Here, we interpret this to mean that the normal-state band gap becomes zero in BCS superconductors and the Bose–Einstein condensation of the superconducting electrons is proportional to the virtual energy band gap that remains with normal electrons.

3. Results and Discussions

3.1. Criterion on Occurrence of Superconductivity

Let us consider the criterion on the occurrence of superconductivity in good metals.

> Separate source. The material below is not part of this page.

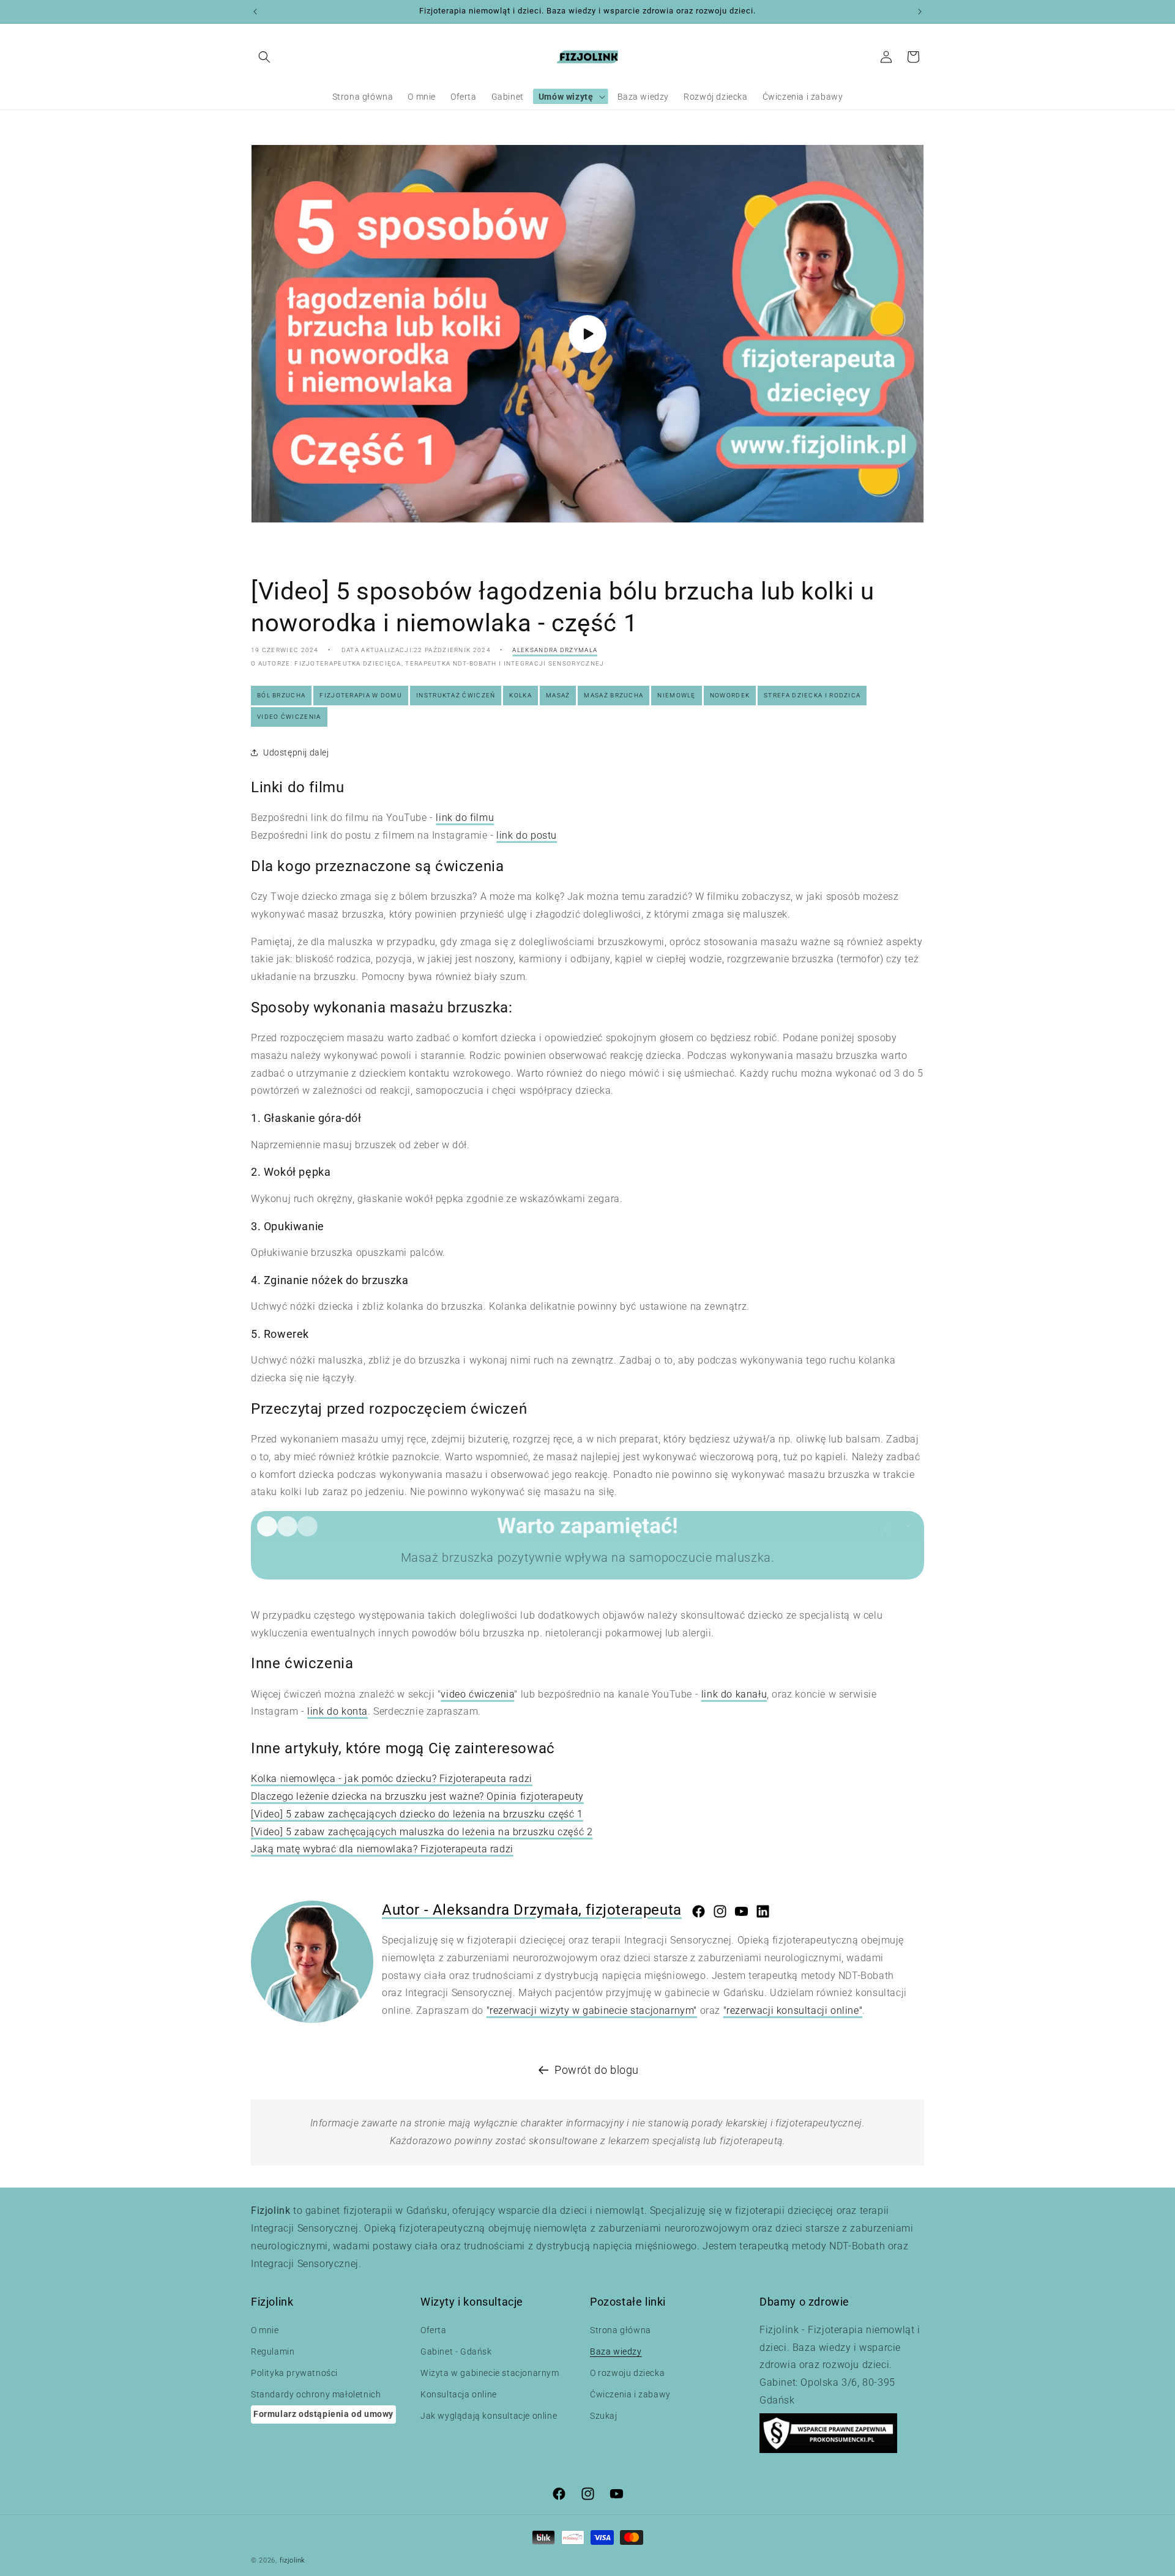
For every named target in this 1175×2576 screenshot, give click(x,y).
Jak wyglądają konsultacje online (488, 2416)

At T = 0 K, the number of electrons across the Fermi energy [2] is given by

$$2N(0) \hslash \omega \exp [-\frac{1}{N(0)\left|V\right|}]$$

(9)

and the band gap at T = 0 K from Equation (6) is given as

$$\hslash \omega \sinh [\frac{1}{N(0)\left|V\right|}]$$

(10)

and then the occurrence condition is obtained as

$$\begin{array}{l}\exp [-\frac{1}{N(0)\left|V\right|}]=\sinh [\frac{1}{N(0)\left|V\right|}]\\ \Rightarrow \frac{1}{2}\ln 3=\frac{1}{N(0)\left|V\right|}\end{array}$$

(11)

In silver and gold, good metals, the resultant attractive electron–electron interaction can be too strong to cover the bandgap, which is transformed into the condensation coverage at low temperatures, so no superconducting states occur. This fact contradicts the conventional belief that in good metals, the resultant electron–electron interactions may be repulsive or timidly attractive.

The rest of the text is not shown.